As seen in Fig. 6a, we observe an asymmetric phase shift, characteristic of filamentation at high repetition rate48. This shape is due to the accumulation of successive low-density channels going progressively upward due to Archimedes thrust. But the transverse size of this phase shift ( 10–15 mm) is significantly larger than the one produced by a single filament (100 \(\upmu\)m FWHM) or by a kHz laser at 800 nm with an energy of 2 mJ (3 mm FWHM). We also note that the measured phase shift is more important when the beam is focused at \(z=55\) m compared to \(z=110\) m, as expected since the transversely integrated density of deposited energy increases with the laser numerical aperture. This observation is consistent with the previously measured higher maximum of surface occupied by the filament, when the beam is focused at 55 m. However, while the previous measurements of the occupied surface have shown only minor differences between the fundamental and frequency doubled beam, the measured phase shifts \(\Delta \phi\) show an important increase when using the frequency doubled beam, as seen in Fig. 6b. This suggests that while the number of filaments is not higher when using the frequency doubled beam, each filament deposits more energy that result in a greater depletion of the air density.

Conclusion

We have characterized the filamentation of a 500 mJ, 1 ps, 1 kHz laser system in different focusing conditions. Using a collimated beam, the presence of filaments over 50 m has been observed and the onset of the filamentation was shifted from 18 to 60 m by changing the pulse duration from 1 to 7 ps. Using a large-aperture focusing telescope, we characterized the filaments created by the beam focused at 55 m and 115 m. Filaments created at 55 m are more locally dense than the ones created at 115 m, but they spread over a distance of 12 m compared to the 30 m covered by the ones created at 115 m.
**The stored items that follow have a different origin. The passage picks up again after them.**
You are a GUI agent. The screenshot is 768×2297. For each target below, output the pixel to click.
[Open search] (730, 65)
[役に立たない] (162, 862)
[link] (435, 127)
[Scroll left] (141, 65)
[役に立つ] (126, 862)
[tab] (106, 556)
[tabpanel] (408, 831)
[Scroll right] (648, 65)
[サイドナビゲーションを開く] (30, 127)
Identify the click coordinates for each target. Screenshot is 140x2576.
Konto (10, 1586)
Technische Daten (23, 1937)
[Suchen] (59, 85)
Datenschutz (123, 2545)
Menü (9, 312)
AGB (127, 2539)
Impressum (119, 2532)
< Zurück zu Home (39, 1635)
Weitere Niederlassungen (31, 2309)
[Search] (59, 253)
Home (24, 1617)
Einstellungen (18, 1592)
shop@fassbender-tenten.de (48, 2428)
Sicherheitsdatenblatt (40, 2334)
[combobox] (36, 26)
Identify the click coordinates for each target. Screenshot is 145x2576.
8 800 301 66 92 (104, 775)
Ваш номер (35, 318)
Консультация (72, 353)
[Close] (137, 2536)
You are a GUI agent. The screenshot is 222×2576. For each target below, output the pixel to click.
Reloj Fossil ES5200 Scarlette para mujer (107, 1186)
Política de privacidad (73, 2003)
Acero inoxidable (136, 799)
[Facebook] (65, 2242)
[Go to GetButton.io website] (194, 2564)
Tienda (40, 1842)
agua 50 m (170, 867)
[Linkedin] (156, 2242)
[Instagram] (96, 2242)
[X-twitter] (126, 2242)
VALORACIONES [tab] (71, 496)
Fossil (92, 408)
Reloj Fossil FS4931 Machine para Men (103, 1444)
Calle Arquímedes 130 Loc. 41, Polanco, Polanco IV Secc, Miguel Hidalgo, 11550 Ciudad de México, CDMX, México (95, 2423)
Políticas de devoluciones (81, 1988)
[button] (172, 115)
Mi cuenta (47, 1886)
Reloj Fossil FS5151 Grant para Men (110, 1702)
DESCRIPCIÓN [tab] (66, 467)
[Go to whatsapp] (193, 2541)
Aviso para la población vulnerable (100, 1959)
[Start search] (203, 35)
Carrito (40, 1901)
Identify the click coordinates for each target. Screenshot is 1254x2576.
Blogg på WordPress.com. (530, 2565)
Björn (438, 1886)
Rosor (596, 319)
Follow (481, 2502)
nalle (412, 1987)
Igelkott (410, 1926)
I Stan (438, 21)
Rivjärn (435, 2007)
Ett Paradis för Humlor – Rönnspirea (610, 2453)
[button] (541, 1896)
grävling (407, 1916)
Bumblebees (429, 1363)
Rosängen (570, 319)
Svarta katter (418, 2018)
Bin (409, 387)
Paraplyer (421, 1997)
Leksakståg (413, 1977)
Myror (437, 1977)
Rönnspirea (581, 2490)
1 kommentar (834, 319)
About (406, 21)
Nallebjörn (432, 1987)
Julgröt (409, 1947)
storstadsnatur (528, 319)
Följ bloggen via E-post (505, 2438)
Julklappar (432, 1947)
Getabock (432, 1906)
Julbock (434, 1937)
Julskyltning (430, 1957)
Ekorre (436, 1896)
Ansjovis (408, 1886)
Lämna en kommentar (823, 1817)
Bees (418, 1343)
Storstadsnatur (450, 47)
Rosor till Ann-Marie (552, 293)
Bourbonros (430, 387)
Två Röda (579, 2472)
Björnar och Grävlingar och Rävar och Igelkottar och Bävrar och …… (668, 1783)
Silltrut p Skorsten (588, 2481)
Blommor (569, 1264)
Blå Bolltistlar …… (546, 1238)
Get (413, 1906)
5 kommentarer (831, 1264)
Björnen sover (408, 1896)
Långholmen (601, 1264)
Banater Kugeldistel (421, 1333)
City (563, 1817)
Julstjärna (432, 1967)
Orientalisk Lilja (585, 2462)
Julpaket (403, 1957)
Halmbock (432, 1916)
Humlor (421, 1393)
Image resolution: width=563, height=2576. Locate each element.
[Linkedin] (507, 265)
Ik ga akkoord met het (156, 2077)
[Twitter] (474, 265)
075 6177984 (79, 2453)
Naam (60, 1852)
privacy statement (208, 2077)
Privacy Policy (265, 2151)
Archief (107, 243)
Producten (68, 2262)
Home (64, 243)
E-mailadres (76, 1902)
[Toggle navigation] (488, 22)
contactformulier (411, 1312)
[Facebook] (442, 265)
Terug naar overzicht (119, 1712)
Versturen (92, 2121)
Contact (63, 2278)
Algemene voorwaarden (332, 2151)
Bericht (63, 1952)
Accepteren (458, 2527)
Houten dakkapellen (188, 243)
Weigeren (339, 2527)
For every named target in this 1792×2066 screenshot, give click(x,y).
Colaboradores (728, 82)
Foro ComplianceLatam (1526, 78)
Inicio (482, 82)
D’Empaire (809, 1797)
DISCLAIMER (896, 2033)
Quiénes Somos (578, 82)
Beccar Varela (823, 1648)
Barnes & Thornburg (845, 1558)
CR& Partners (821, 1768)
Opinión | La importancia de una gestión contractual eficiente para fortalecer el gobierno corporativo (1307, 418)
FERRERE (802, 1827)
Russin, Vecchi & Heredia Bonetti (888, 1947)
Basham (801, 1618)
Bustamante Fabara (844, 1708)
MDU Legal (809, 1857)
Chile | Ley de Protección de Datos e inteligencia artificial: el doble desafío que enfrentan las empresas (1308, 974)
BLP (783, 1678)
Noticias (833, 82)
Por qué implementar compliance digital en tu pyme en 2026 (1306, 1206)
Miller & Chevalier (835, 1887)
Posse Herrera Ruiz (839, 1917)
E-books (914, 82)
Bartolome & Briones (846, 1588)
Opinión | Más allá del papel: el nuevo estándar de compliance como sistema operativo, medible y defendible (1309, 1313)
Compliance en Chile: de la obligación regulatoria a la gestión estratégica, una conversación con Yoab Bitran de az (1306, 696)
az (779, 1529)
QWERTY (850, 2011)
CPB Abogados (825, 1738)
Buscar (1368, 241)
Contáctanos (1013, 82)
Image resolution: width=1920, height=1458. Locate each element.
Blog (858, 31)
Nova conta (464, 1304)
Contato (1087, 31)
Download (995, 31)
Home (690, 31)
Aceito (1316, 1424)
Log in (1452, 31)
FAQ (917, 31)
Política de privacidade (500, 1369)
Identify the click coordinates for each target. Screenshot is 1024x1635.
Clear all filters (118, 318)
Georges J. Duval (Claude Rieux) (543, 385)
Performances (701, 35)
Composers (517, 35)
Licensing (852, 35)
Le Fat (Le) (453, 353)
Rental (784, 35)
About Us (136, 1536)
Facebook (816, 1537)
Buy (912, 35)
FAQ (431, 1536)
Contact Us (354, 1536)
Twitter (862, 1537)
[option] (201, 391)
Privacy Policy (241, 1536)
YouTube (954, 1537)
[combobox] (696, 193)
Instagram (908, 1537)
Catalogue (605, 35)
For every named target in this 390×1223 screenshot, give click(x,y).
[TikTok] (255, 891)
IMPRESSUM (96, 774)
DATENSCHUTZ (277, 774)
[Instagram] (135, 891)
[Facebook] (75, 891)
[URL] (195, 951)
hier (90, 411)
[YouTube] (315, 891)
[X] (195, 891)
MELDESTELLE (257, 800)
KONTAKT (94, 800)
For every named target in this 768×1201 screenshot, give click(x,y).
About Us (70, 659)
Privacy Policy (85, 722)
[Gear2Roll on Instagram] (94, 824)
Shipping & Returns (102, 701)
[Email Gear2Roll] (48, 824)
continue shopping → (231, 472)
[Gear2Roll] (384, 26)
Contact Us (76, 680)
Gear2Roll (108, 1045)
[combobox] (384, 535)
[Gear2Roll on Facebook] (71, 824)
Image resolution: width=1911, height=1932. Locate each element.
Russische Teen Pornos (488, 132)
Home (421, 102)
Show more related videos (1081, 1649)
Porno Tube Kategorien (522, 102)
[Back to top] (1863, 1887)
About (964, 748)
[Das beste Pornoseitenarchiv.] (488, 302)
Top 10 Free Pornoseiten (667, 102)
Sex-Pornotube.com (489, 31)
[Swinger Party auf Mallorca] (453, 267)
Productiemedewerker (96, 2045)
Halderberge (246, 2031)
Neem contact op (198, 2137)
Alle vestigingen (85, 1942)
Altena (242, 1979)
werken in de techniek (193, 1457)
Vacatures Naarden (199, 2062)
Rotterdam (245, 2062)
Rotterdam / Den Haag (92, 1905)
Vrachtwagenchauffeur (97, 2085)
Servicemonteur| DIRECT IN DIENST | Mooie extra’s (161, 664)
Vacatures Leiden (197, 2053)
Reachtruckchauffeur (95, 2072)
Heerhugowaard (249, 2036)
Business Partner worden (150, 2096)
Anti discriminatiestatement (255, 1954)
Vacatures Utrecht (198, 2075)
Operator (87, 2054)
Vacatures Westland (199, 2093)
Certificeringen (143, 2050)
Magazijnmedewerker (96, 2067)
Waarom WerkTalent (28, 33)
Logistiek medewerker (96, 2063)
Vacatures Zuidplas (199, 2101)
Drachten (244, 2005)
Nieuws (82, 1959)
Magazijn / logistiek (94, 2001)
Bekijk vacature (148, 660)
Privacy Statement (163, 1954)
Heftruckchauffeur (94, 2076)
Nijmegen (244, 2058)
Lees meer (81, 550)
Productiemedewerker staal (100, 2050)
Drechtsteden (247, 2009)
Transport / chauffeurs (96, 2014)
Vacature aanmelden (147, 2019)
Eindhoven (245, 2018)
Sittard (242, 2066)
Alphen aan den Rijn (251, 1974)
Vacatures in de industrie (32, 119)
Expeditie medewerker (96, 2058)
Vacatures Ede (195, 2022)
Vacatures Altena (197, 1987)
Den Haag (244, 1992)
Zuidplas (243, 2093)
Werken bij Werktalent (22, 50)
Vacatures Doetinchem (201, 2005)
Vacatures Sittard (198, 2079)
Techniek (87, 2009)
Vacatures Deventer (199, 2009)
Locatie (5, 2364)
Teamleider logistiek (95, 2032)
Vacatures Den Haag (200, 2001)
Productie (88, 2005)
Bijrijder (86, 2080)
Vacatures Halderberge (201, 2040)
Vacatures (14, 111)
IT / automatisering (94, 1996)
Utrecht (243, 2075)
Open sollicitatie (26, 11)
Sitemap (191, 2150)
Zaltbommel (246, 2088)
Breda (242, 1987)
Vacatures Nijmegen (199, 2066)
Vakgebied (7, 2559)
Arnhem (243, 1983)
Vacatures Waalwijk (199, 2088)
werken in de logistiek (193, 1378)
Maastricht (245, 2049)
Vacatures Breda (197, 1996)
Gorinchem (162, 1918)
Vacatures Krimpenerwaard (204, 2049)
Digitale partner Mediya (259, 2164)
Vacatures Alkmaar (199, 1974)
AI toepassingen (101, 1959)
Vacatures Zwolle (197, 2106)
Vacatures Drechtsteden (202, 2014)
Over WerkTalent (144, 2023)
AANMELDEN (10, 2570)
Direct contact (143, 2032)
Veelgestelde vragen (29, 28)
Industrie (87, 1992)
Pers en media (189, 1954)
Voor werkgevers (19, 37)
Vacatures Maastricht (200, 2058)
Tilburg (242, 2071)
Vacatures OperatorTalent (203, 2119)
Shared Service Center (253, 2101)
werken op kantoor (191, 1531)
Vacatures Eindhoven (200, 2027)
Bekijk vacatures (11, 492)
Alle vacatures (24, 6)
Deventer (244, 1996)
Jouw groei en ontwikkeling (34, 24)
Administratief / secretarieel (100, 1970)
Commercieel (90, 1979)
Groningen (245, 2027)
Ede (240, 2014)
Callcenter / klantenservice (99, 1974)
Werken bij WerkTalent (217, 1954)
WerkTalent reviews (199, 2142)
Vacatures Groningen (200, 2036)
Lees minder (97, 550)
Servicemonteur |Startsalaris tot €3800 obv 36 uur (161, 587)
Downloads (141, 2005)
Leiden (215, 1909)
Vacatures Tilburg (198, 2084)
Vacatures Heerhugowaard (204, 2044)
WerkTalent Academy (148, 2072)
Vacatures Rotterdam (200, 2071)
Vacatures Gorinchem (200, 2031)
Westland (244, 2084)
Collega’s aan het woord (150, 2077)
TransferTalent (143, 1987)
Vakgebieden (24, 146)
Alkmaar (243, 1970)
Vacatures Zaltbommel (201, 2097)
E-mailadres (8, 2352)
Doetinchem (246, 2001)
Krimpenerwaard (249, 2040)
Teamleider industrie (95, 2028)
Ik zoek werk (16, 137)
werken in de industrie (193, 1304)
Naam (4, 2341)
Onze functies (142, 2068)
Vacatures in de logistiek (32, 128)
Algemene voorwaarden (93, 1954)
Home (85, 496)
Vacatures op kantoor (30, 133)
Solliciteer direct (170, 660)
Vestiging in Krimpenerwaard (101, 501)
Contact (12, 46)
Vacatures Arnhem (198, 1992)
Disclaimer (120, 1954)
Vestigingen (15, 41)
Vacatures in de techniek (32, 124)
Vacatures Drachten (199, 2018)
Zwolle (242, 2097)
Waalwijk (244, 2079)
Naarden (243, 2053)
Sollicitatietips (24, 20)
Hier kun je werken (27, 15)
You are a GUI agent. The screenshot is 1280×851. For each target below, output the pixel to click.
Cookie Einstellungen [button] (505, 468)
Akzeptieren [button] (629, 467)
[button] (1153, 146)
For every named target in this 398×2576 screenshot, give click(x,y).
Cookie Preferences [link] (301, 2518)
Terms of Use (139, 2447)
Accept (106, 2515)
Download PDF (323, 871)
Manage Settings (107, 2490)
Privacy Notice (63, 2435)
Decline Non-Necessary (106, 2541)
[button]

We characterized the low-density air channel resulting from the filamentation and have shown that the one resulting from a tighter focus is more important. The use of frequency doubling crystal also resulted in a more important reduction of the air density.

These measurements were crucial for the main experiment of the Laser Lightning Rod project10,11 where this laser system was used to guide ascending lightning leader starting at the top of a tower. Our ability to create filaments at a distance of 115 m was a requirement as this is the tower height, and the measured presence of filaments over 30 m would be an important parameter to scale the guiding effect.